There were two of Flores’s men there, waiting, the men set to move him from one hold to the next, and the seeing of them there is the whole of how I came later to understand what he’d been to you, a hostage and not a willing man, the hold they kept on you through him.

“But that understanding came after. After.

The killing came first, in the yard, in the early light, before I understood any part of it.

I killed your brother before I knew there was a brother in the world who loved him, and you went down into a grave in the dark and you stayed in it two months to keep alive a man I had already put in a river months gone, and every single day of that keeping was for nothing.

I stood over your hole that night and I knew it, and I let you go on not knowing it because the knowing was too hard a thing for me to hand you.
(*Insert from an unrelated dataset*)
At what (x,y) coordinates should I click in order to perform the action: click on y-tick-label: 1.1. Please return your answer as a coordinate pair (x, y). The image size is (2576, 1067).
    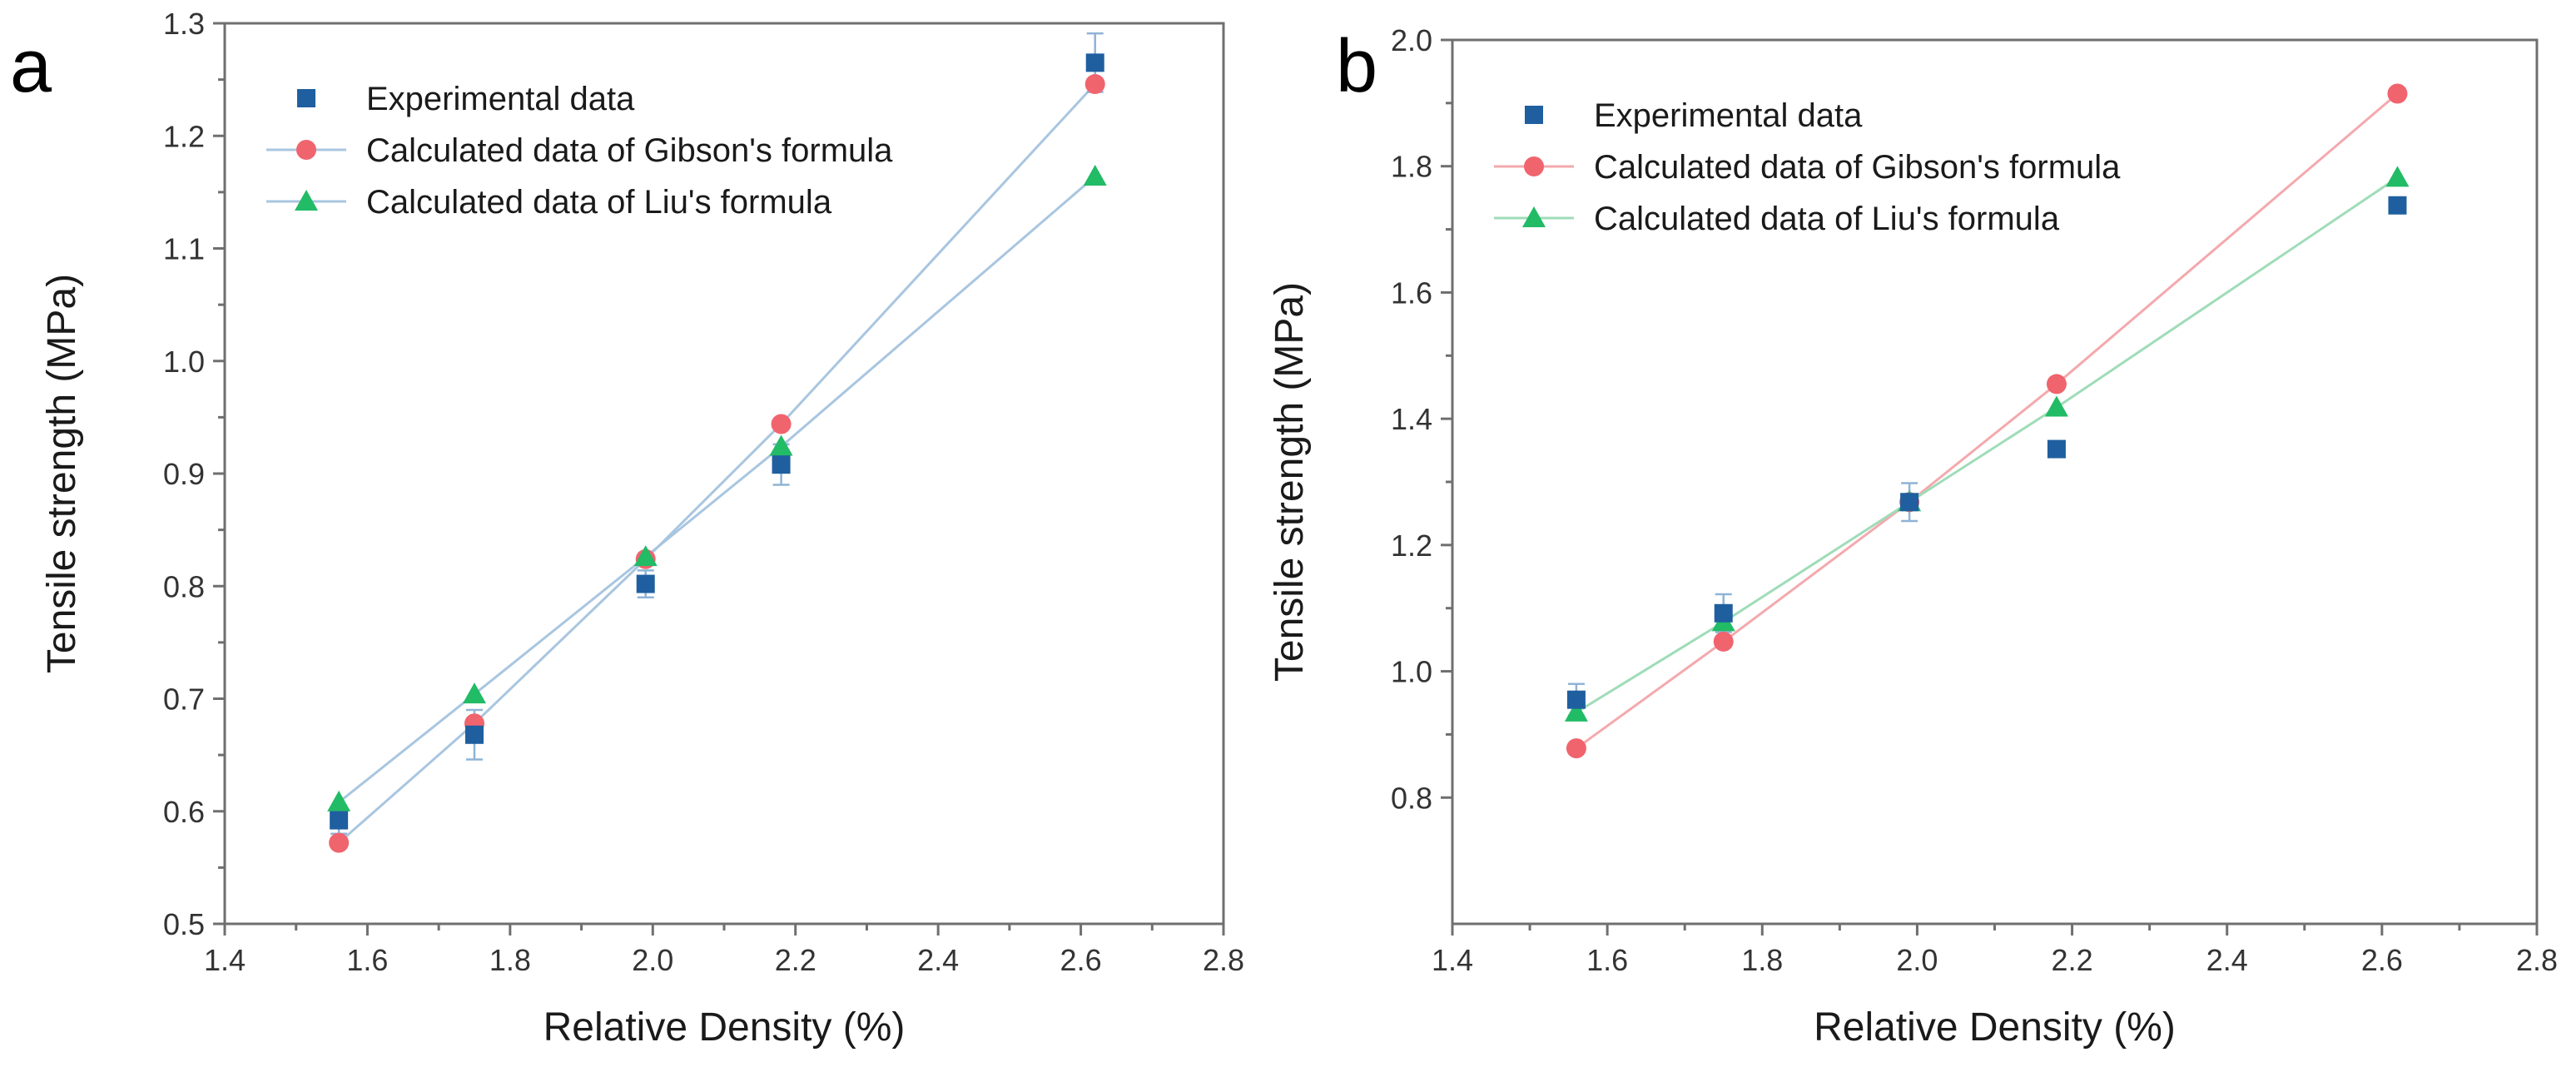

That is what I owe you. That is the whole ugly weight of it, and I have carried it here to set it down in front of you, because you have every right to it and I have got no right at all to keep carrying it off where you can’t see it. ”

Samson Jennings stood at the bars and for a long time said not one word.

His face worked through a number of things, one after another, none of them settling, until it came at last to a kind of terrible stillness—the stillness of a man who has just had the last of his family in the world taken from him, and the last reason he’d suffered and starved and buried himself alive taken away in the same breath.

And he’d learned in that same single breath that the man who took it from him was the man sitting on a stool on the other side of the bars, come a long way on a broken leg to be the one to tell him.